L'article 15 de ce contrat "nature des relations entre les parties" stipule que "le distributeur est un commerçant indépendant, qui intervient en qualité de courtier pour la présentation du(es) service(s) afin de mettre en relation des clients et Bouygues Telecom afin que ces derniers puissent le cas échéant conclure un contrat. Il n'est en aucun cas autorisé à conclure ou négocier, au nom et pour le compte de Bouygues Telecom, le contrat de service ou le coupon de retour que doit remplir le client pour souscrire au(x) service(s).
Concernant la commercialisation des produits et cartes SIM seules délivrées par DRB, le distributeur intervient en qualité de consignataire à la vente. A l'issue du contrat celui-ci ne constituant pas un mandat d'intérêt commun, le distributeur ne peut se prévaloir d'aucune indemnité de ce chef, et notamment d'aucune indemnité de clientèle".

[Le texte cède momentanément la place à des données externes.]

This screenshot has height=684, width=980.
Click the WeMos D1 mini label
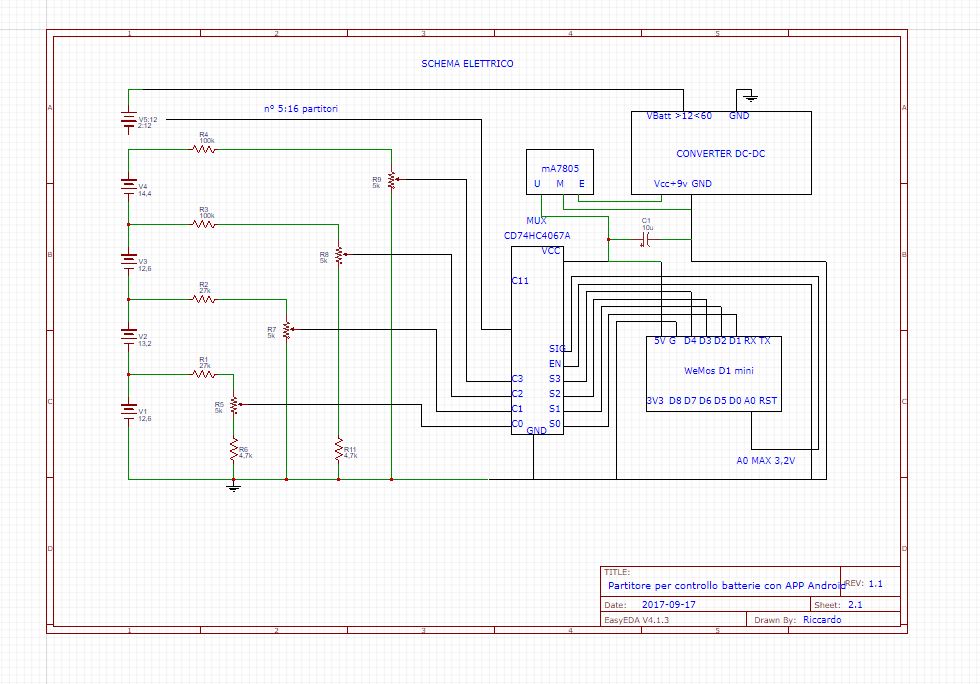[719, 371]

L'obligation pour le "distributeur" d'être commerçant, l'absence de toute faculté d'autonomie et d'initiative dans l'organisation et l'exercice de son activité, la négation affirmée de tout intérêt commun, cohérente avec l'ensemble des stipulations du contrat définissant les obligations des parties, et l'interdiction formelle de toute négociation, excluent que le statut d'agent commercial puisse être reconnu au titre du "contrat consignation-vente Club-Bouygues Telecom" signé le 30 janvier 2004.
Le jugement entrepris sera en conséquence confirmé, en ce qu'il dénie à la société Euro Telecom le bénéfice du statut d'agent commercial et a débouté celle-ci de l'ensemble de ses prétentions.

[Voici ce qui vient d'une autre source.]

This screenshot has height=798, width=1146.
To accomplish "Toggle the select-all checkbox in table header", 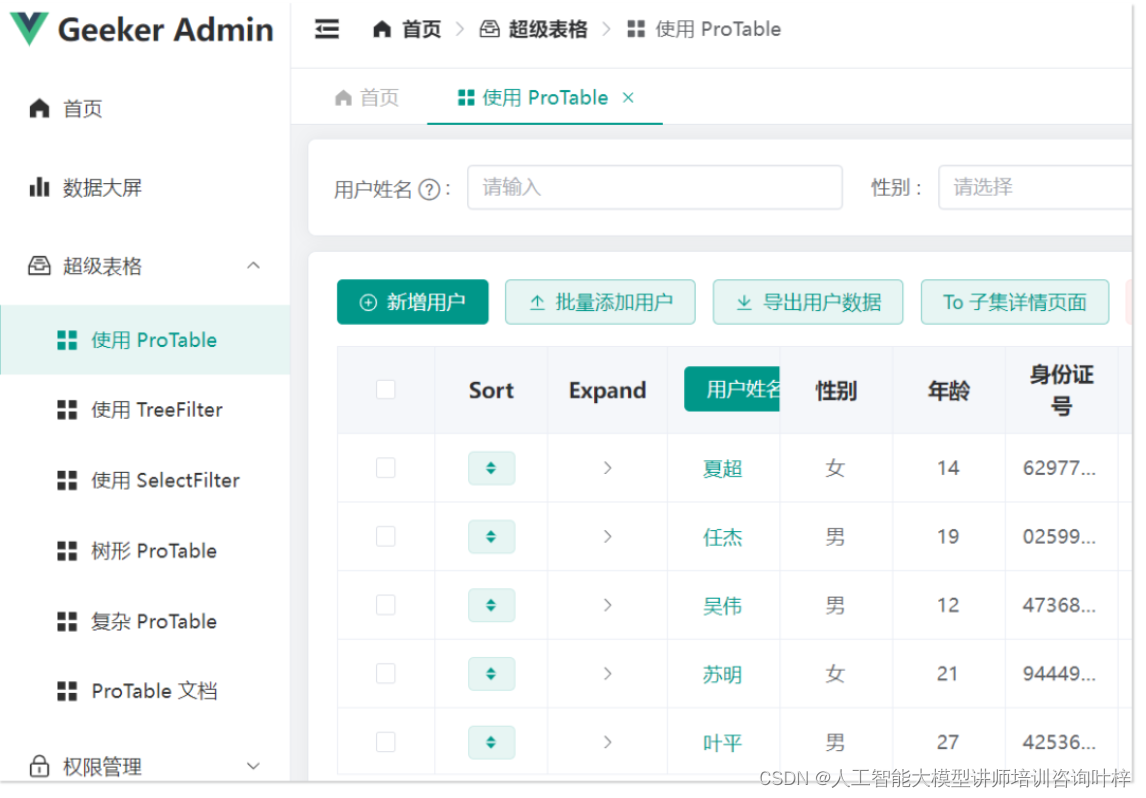I will [386, 390].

Le jugement n'est pas critiqué en ses dispositions motivant et prononçant la condamnation de la société Euro Telecom au paiement la somme de 21 703,94 TTC avec intérêts au taux légal à compter du 13 août 2009, et sera confirmé de ce chef.
Le jugement entrepris sera confirmé en ses dispositions relatives aux indemnités de procédure et dépens de première instance ; en cause d'appel, Monsieur Stéphane Martin et la société Euro Telecom supporteront les dépens, mais il n'y a pas lieu de prévoir l'allocation d'une indemnité de procédure, l'indemnité allouée en première instance étant suffisante pour l'ensemble de la procédure.
Par ces motifs : Statuant par arrêt contradictoire en dernier ressort, Confirme le jugement entrepris en toutes ses dispositions ; Y ajoutant, Déboute la société Réseau Clubs Bouygues Telecom de sa demande en paiement sur le fondement de l'article 700 du Code de procédure civile en cause d'appel ; Condamne Monsieur Stéphane Martin et la société Euro Telecom in solidum aux dépens d'appel, dont recouvrement direct conformément aux dispositions de l'article 699 du Code de procédure civile.